Wizyta ministra ds. integracji Szwecji, Matsa Perssona (Liberałowie – L), w Rinkeby (północno-zachodni Sztokholm) wywołała falę krytyki. Polityk obserwował pracę policji, mając na sobie kamizelkę kuloodporną, co zostało odebrane jako stygmatyzacja dzielnicy i jej mieszkańców.
„Co chce przekazać, publikując takie zdjęcie?” – pyta retorycznie jeden z mieszkańców w rozmowie z dziennkarzem gazety Aftonbladet. Mieszkańcy Rinkeby czują się potraktowani, jakby minister uważał ich za zagrożenie, a dzielnicę za strefę wojny. Podkreślają, że gdyby Persson był ubrany po cywilnemu, nikt nie zwróciłby na niego uwagi.
Zdjęcie ministra w kamizelce kuloodpornej, opublikowane na platformie X (dawniej Twitter), spotkało się z licznymi negatywnymi komentarzami, w tym określeniami „tandetne” i pytaniami o celowość takiego stroju.

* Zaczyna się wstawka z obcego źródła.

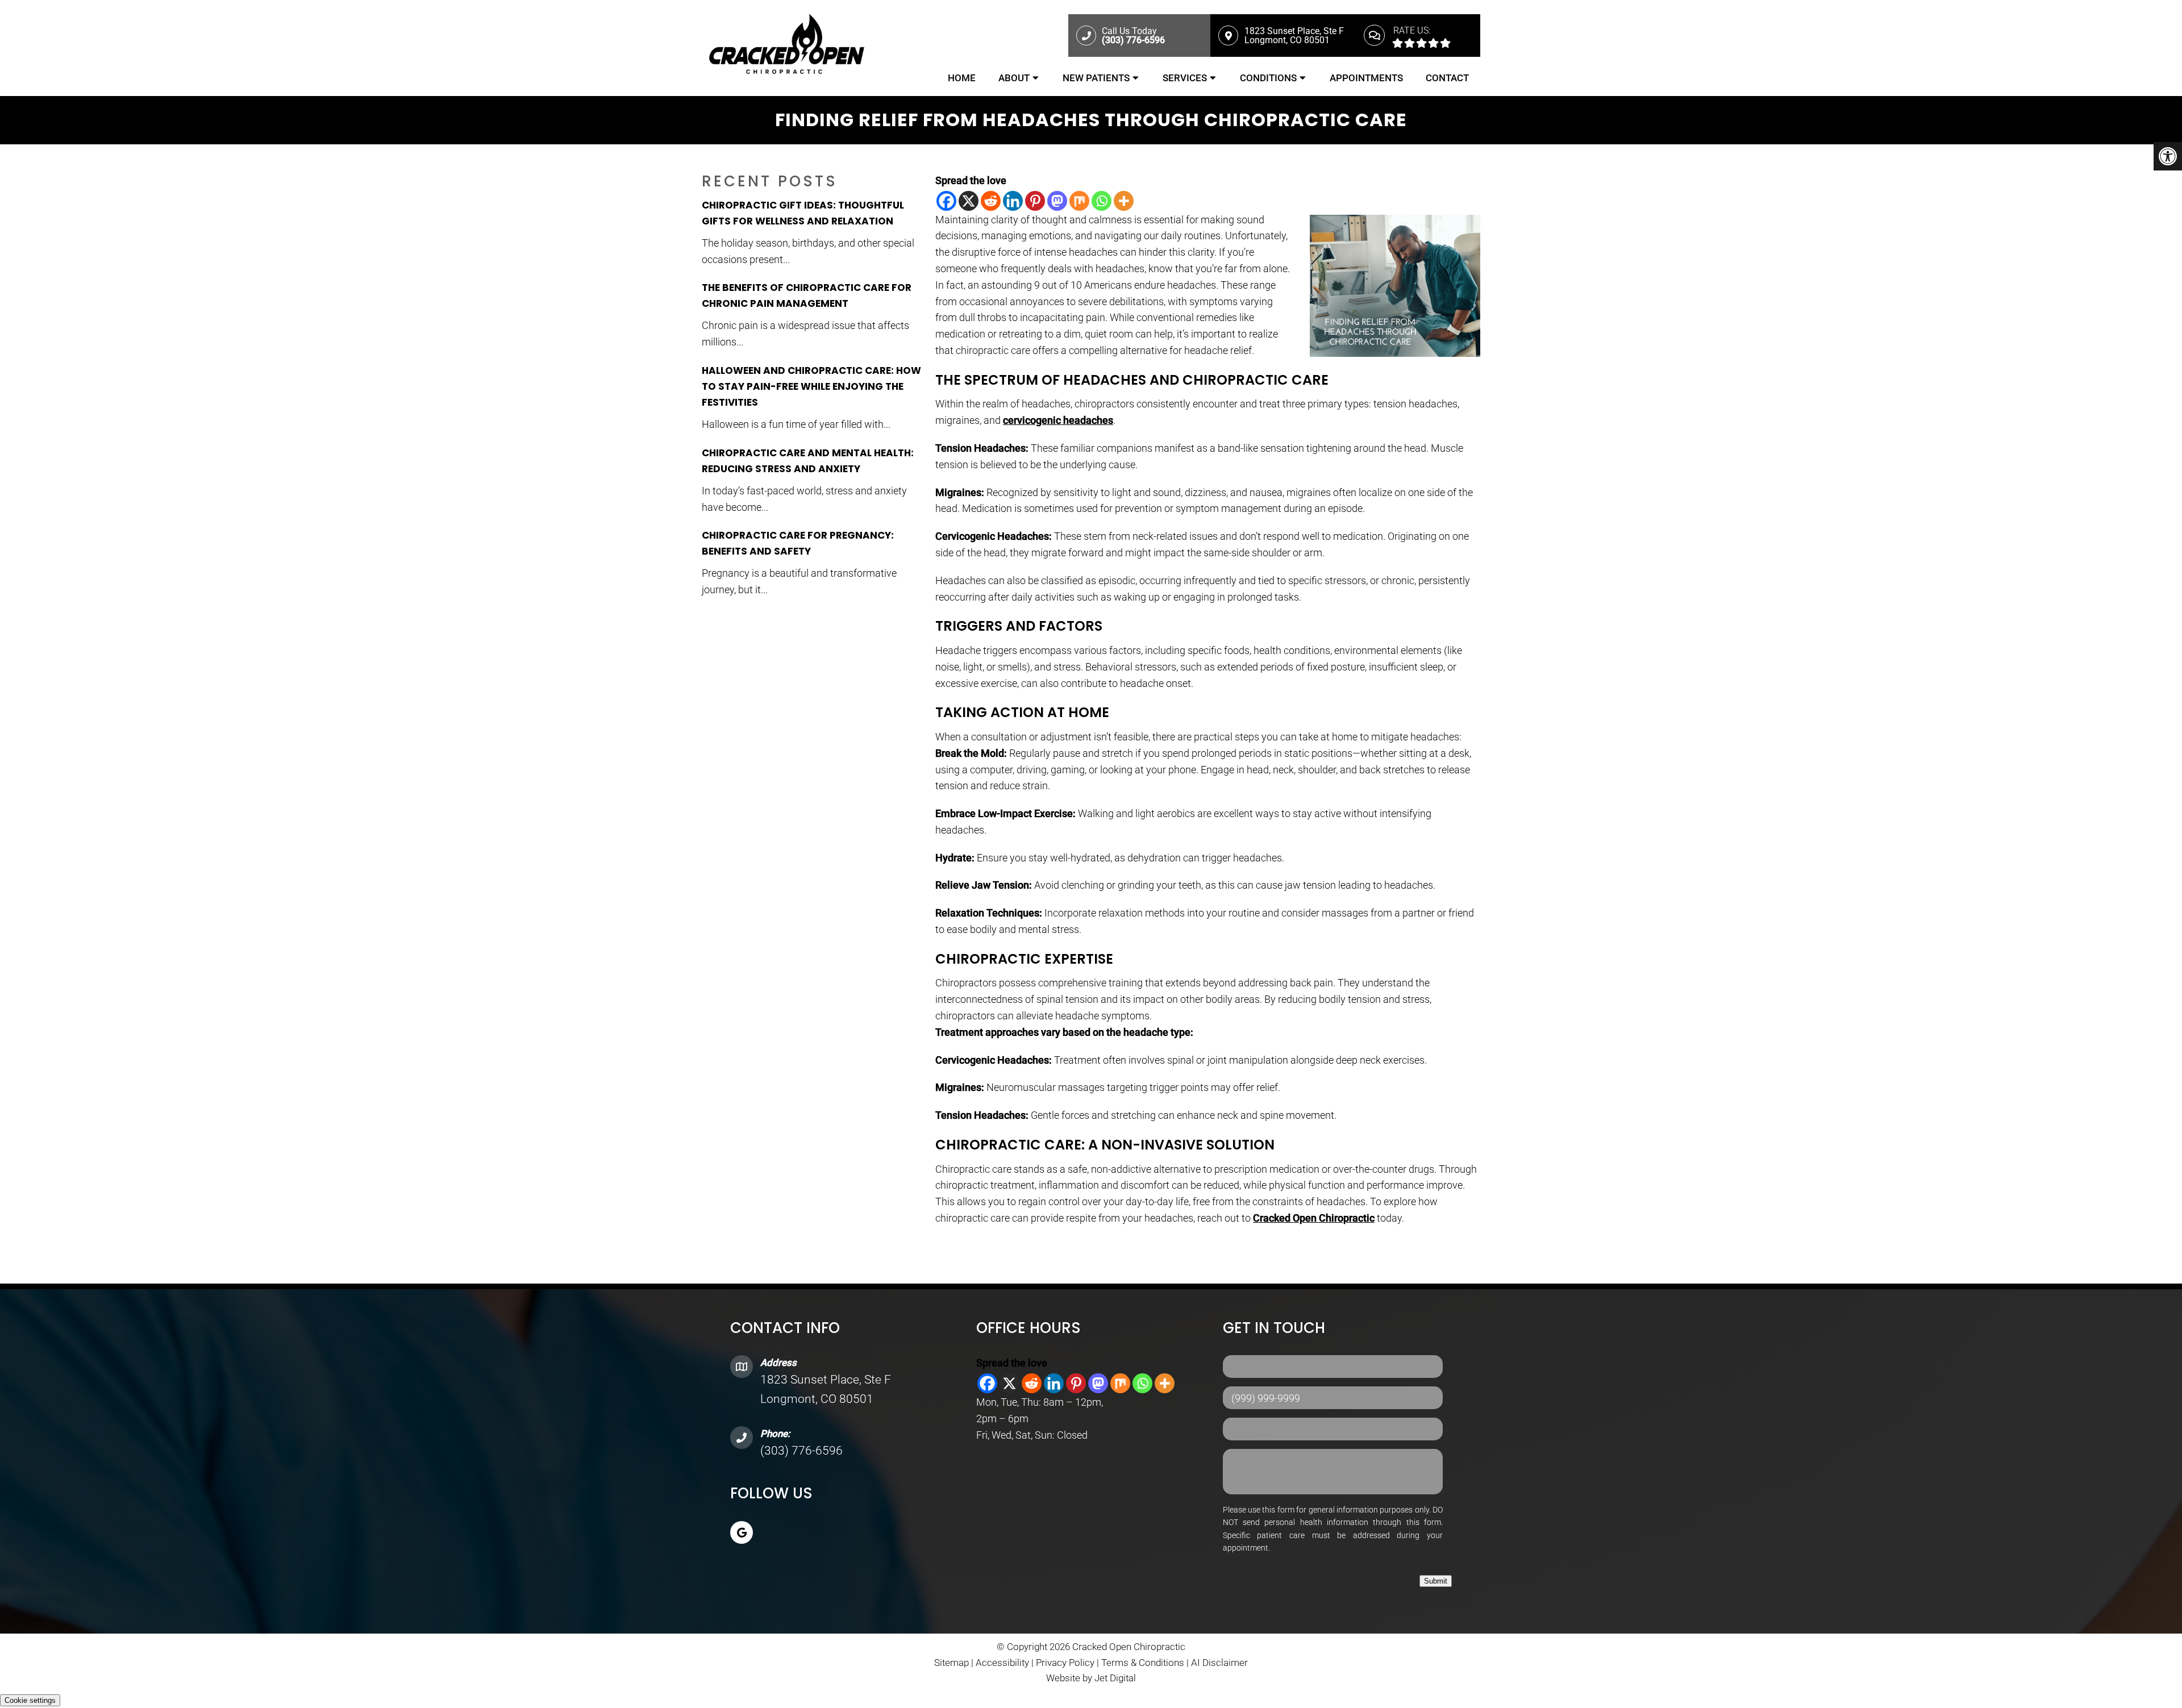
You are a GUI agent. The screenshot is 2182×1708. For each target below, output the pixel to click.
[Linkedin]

„Wizyta jak safari” i brak planu na integrację
Lawen Redar, rzecznik ds. polityki kulturalnej Socjaldemokratów, skrytykowała wizytę, nazywając ją „przypominającą safari” i zarzucając ministrowi brak konkretnego planu na przełamanie segregacji. „Jeśli chce wiedzieć, jak radzą sobie ludzie, może zacząć od rozmowy z nimi podczas wizyty” – stwierdziła.
Redar zarzuca Perssonowi niepoważne traktowanie swojej roli ministerialnej. „Nie jest ministrem sprawiedliwości, jest ministrem pracy i integracji. Bezrobocie w naszym kraju jest historycznie wysokie i szczególnie dotyka ludzi o zagranicznym pochodzeniu. Co on zamierza zrobić?”
Stanowisko ministra
Sekretarz prasowy Matsa Perssona wyjaśnił w komentarzu dla Aftonbladet, że minister towarzyszył policji podczas zmiany, w trakcie której interweniowano w związku z alarmem. „Policja oceniła, że potrzebne są pewne środki bezpieczeństwa, ale [minister] nie czuł się niebezpiecznie.” Podziękowania dla policji zostały ujęte w tweecie ministra: „Bardzo dziękuję policji w Järva za waszą pracę. Jesteście bohaterami dnia codziennego”.